President Yoon Suk Yeol speaks during a lunch meeting with reporters at a garden in the presidential office compound in Yongsan District, Seoul, Tuesday. Yonhap
By Nam Hyun-woo
President Yoon Suk Yeol called on China to take steps to deal with North Korea's nuclear threats, in response to Beijing's criticism of the Washington Declaration, a statement issued by Yoon and U.S. President Joe Biden agreeing to upgrade the bilateral security alliance to a nuclear-based extended deterrence.
“If China wants to raise objections to and criticism directed at us for upgrading the security cooperation between Seoul and Washington to a nuclear-based extended deterrence, it should at least make efforts to reduce nuclear threats (by North Korea) or abide by international law regarding United Nations Security Council sanctions against the North's nuclear threats,” Yoon said during an unscheduled luncheon with reporters, Tuesday.
“Isn't the U.N. resolution an important part of international law? How can they tell us what to do when they are not participating in sanctions at all? We have no choice,” he added.
Yoon's comments came amid mounting criticism by Chinese state media of the strengthened extended deterrence, which Yoon hailed as the top achievement of his summit with Biden last week. In response to North Korea's escalating provocations, the two leaders agreed in Washington, D.C. to bolster the U.S.' extended deterrence, including nuclear weapons, while South Korea will have a say in deciding how those military assets will be used.
“Bringing U.S. nuclear power into the (Korean) Peninsula will inevitably create strong stimuli in North Korea and further exacerbate the security dilemma on the Korean Peninsula,” China's Global Times wrote in its editorial.
Citing Chinese experts, the newspaper also wrote, “Deploying U.S. nuclear weapons on the Korean Peninsula is an extremely dangerous and provocative act toward China, Russia and North Korea. And that Washington and Seoul will face strategic level retaliation which could spark another nuclear crisis in the region.”

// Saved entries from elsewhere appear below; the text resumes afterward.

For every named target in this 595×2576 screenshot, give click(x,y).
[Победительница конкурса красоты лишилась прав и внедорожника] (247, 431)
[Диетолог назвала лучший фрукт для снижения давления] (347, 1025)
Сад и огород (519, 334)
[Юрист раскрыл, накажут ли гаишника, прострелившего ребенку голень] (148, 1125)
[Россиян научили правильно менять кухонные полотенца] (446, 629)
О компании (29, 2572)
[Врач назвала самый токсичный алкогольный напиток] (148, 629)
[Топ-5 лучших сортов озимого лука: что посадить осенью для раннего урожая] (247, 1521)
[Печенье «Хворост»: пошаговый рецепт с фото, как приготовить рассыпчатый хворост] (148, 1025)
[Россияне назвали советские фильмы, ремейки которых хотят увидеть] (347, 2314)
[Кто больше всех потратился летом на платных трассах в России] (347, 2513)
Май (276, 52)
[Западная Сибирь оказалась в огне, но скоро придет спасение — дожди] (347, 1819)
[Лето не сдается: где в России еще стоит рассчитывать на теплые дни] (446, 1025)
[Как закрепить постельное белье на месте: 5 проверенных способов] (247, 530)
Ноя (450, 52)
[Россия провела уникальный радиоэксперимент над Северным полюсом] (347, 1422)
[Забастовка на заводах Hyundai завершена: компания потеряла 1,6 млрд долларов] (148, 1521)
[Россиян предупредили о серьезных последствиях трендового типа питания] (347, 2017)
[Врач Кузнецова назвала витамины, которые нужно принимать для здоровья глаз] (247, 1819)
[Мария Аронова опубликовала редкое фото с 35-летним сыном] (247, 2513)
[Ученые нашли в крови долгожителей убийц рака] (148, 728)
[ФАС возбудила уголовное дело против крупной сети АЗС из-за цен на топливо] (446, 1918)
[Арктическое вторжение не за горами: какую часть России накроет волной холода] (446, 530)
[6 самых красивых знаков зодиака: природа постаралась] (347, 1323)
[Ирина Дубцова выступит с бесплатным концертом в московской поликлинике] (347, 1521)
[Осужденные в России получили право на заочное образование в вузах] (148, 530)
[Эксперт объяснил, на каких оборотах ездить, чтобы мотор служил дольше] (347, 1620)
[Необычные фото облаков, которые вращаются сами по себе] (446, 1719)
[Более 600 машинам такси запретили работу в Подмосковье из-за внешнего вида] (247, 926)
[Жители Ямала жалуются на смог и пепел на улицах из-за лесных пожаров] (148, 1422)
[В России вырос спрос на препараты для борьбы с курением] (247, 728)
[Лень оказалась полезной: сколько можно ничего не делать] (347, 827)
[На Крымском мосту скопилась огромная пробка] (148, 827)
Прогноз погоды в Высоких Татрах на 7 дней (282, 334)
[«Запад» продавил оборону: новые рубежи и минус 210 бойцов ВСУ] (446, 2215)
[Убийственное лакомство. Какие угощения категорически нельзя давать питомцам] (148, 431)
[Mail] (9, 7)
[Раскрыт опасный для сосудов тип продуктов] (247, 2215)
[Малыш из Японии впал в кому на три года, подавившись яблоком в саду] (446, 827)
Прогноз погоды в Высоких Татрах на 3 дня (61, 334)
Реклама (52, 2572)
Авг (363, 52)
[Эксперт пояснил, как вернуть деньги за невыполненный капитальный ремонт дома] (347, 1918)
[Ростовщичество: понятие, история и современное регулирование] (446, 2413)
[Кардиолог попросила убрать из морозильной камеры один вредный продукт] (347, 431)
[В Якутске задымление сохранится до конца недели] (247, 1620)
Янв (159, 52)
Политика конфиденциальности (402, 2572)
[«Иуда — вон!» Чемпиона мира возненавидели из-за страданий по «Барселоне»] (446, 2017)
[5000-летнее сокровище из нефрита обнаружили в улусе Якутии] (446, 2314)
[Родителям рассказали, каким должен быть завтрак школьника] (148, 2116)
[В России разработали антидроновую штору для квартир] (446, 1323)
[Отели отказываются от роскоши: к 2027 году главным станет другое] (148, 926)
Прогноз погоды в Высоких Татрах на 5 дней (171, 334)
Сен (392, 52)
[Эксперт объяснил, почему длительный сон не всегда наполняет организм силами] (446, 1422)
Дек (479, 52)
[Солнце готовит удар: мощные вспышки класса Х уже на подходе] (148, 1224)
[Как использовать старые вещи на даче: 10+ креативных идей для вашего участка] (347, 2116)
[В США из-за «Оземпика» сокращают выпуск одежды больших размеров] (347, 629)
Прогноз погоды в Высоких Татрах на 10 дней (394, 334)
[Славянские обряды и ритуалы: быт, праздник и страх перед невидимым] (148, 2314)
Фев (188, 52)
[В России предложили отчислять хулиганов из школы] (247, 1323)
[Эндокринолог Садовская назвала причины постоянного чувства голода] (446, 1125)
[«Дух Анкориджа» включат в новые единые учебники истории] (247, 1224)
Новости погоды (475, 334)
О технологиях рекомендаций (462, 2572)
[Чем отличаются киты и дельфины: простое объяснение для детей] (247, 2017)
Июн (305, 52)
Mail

China has been blocking U.N. actions against North Korea at recent U.N. Security Council meetings, claiming joint military drills by the U.S. and South Korea are threatening North Korea, while Washington accuses Beijing and Moscow of emboldening Pyongyang's nuclear and missile ambitions.
The luncheon with reporters took place as Yoon is set to mark his first anniversary in office on May 10. He said a year has passed while being encouraged and criticized, and that he plans to look back on the past year to adjust which aspects need more changes.
“I plan to look back on how our country and society have changed, how much more lively, warm, and hopeful they have become for future generations, how much more just and fair our society has become, and how much more secure our national security and society's safety have become,” he said. “And then I will accelerate the pace of change where it has been slow in the past year, and for some areas I will make adjustments to the direction of those changes.”